Trump confunde Bolsonaros e revela desinformação sobre o Brasil
Trump comenta sobre a situação política do Brasil e interações com Lula durante o G7.
O presidente dos EUA, Donald Trump, expressou sua visão sobre a complexa situação política do Brasil em uma recente entrevista. Ele descreveu o país como “um pouco complicado” e “perigoso” do ponto de vista político.
Durante a conversa, Trump revelou que teve um extenso diálogo com Lula sobre as novas tarifas propostas pelos EUA, que podem chegar a 37,5%. Ele ressaltou que o Brasil enfrenta desafios políticos significativos.
Trump também confundiu membros da família Bolsonaro, mencionando uma prisão que, na verdade, envolveu Eduardo Bolsonaro, ex-deputado federal, e não Flávio Bolsonaro, senador e pré-candidato à presidência. A condenação de Eduardo por coação no curso do processo resultou em uma pena de quatro anos e dois meses, a qual ainda pode ser contestada.
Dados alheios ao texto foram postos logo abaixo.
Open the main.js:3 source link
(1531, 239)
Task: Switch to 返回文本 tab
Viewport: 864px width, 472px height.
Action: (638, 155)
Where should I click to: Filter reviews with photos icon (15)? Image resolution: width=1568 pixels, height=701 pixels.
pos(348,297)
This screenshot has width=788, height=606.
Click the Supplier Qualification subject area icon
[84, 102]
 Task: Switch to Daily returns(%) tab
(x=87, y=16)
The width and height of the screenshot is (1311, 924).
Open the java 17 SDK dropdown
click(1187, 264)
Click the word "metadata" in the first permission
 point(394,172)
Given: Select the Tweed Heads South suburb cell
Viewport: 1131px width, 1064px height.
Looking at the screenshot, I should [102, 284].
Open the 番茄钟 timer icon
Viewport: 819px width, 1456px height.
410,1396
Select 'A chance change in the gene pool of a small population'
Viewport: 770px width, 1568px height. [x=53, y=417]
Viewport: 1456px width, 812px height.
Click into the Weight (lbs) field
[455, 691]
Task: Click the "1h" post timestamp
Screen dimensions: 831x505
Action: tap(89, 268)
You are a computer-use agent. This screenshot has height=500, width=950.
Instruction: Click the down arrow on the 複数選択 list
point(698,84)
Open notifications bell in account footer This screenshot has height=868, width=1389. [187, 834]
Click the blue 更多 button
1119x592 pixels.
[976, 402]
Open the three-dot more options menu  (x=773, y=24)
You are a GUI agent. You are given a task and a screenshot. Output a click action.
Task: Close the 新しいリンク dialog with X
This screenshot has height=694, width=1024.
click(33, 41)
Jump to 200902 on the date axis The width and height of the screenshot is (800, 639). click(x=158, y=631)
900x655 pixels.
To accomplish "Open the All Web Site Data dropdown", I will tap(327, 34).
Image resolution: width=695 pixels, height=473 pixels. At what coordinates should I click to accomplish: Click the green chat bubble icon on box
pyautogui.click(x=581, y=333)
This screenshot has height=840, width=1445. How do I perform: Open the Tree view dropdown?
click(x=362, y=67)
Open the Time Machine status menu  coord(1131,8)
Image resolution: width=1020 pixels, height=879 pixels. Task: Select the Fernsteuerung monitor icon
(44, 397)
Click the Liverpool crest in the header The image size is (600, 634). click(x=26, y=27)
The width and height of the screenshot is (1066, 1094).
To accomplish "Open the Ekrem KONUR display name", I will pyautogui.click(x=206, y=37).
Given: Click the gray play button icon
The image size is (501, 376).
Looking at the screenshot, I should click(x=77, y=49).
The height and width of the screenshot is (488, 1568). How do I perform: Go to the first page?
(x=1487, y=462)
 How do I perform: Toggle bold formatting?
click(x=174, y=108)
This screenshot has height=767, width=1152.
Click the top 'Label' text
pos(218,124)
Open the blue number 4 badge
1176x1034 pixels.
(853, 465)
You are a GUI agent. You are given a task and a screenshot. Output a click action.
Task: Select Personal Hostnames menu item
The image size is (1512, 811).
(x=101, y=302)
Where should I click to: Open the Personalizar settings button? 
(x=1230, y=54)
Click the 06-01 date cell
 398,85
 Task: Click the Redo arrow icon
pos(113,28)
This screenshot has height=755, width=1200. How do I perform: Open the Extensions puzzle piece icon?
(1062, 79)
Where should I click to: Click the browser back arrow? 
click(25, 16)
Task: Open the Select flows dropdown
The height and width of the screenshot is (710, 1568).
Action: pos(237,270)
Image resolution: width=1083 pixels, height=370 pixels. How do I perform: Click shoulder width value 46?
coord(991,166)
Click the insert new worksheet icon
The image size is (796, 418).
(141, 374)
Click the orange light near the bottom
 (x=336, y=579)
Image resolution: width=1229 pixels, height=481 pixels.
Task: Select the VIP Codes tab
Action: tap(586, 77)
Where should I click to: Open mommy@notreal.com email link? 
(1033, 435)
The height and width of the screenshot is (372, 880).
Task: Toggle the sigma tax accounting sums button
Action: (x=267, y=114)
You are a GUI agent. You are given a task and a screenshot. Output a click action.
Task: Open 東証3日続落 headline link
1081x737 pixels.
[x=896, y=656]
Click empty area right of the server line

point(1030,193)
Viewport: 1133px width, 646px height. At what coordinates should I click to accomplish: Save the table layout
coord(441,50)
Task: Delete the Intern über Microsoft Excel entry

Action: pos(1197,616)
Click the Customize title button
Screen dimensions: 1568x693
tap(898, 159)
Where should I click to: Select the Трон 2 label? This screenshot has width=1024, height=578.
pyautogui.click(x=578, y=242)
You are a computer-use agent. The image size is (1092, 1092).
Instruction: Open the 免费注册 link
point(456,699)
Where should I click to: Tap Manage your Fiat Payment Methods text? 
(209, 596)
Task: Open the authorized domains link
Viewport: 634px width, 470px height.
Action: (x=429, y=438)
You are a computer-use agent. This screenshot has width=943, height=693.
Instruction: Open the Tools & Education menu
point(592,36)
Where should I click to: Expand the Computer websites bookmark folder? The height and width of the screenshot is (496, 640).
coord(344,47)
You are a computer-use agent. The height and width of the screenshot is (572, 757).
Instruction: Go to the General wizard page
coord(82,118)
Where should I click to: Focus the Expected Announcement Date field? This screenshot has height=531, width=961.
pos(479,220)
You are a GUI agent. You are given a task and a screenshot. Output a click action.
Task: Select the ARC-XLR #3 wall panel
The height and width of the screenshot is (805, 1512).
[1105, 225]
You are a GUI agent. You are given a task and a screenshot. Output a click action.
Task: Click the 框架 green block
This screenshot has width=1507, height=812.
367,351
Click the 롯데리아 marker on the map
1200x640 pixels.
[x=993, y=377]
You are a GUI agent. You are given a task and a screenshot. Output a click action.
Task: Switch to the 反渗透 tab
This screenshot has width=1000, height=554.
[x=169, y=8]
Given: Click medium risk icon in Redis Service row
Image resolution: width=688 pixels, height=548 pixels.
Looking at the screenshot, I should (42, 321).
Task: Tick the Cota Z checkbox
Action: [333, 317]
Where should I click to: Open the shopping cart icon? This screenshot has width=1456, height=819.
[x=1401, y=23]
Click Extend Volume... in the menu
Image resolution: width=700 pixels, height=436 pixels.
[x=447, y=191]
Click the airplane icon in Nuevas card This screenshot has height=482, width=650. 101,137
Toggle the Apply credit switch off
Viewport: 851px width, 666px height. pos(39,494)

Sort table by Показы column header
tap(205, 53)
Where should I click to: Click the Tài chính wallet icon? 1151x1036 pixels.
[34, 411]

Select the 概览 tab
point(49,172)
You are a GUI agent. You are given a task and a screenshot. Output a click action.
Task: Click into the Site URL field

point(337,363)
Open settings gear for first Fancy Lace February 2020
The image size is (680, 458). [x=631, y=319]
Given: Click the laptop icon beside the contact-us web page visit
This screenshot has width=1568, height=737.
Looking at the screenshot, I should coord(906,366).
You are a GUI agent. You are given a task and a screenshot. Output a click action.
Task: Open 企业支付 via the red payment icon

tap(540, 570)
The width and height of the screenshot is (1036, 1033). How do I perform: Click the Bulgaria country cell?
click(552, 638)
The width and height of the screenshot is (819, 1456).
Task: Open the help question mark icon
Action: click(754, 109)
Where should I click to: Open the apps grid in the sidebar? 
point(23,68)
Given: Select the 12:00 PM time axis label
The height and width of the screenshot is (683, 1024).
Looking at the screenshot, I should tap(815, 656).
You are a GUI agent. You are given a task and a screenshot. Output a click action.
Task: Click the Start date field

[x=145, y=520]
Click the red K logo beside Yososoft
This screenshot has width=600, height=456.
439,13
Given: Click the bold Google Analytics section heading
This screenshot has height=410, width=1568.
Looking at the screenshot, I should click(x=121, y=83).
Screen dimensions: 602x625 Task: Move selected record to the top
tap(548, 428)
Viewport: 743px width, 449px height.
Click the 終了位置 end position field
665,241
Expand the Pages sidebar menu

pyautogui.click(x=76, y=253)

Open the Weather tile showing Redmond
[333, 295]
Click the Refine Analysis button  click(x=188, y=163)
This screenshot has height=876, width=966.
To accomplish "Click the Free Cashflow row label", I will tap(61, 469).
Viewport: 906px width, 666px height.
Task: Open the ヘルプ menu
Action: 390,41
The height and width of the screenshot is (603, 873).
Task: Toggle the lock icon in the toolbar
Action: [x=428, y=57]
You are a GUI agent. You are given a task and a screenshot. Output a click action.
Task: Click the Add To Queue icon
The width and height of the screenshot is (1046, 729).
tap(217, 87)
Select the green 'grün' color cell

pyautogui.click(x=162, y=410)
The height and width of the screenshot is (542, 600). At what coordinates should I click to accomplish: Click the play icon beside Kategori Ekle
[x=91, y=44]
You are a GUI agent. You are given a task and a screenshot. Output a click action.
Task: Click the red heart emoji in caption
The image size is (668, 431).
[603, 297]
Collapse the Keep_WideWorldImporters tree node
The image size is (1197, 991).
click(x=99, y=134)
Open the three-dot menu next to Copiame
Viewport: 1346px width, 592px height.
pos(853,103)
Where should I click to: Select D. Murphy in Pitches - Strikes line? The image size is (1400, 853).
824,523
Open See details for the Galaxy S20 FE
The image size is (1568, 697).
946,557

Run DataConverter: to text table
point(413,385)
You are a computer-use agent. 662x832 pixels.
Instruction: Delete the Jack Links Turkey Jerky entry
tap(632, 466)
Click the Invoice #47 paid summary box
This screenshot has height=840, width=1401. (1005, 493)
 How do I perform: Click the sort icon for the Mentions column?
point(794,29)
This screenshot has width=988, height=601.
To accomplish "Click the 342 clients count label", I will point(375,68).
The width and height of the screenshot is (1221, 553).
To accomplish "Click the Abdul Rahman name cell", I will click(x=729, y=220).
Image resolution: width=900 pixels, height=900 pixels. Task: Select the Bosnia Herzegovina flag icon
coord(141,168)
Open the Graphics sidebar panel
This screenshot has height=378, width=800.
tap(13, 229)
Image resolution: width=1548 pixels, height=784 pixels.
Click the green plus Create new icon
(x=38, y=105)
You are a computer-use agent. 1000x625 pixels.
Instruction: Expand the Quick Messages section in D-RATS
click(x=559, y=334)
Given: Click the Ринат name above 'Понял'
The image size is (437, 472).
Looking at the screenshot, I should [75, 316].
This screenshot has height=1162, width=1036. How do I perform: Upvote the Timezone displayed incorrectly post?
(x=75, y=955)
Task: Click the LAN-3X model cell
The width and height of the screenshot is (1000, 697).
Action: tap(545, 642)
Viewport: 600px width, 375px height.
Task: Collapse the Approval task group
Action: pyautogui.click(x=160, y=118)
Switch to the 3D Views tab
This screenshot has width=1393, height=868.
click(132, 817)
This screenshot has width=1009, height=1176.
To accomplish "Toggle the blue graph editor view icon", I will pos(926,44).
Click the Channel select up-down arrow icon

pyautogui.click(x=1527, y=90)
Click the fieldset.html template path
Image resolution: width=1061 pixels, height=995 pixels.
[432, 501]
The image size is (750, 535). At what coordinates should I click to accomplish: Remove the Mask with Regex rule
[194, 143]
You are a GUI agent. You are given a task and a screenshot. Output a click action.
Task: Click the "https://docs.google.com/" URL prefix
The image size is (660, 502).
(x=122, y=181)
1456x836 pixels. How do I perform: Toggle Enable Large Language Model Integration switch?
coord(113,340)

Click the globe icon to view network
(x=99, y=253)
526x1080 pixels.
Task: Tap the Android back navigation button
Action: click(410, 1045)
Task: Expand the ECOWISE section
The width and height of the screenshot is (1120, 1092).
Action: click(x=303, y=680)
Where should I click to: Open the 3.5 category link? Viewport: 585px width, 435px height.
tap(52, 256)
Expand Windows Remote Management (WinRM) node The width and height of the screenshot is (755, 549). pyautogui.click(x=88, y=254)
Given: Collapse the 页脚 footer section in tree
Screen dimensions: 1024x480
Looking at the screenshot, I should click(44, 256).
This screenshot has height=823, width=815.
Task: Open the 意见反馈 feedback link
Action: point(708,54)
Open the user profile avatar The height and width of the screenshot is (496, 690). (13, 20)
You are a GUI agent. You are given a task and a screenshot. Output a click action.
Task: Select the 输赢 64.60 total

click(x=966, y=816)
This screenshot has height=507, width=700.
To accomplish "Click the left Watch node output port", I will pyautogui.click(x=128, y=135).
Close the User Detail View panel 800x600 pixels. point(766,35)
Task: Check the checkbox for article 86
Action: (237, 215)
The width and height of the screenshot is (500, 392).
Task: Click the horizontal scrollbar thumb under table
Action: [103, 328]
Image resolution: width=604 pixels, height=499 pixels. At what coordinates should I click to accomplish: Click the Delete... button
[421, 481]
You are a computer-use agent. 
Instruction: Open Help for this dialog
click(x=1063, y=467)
O presidente americano comentou que as autoridades brasileiras “jogam pesado”, mas enfatizou que as eleições nos Estados Unidos também enfrentam manipulações. Essa declaração reflete uma preocupação com a integridade dos processos eleitorais em ambos os países.
Em resposta, Lula, em Genebra, afirmou que Trump não compreende a realidade brasileira, especialmente em relação à sua conexão com a família Bolsonaro. Ele pediu respeito à soberania do Brasil e pediu que o presidente americano não interfira nas eleições brasileiras.
Lula também negou ter solicitado uma reunião bilateral com Trump, destacando que os dois países estão em negociações sobre tarifas. Ele expressou descontentamento com as recentes ações dos EUA em relação ao Brasil.
O presidente brasileiro mencionou que entregou a Trump um documento sobre o combate ao crime organizado, ressaltando a preparação da Polícia Federal do Brasil para enfrentar esse desafio. Lula destacou a importância da cooperação internacional para rastrear recursos financeiros de criminosos brasileiros no exterior.
Ele reforçou a necessidade de formalizar os pedidos por escrito, já que acredita que Trump fala mais do que ouve. O objetivo é aumentar a colaboração bilateral no combate ao crime organizado, promovendo uma atuação conjunta das forças de segurança.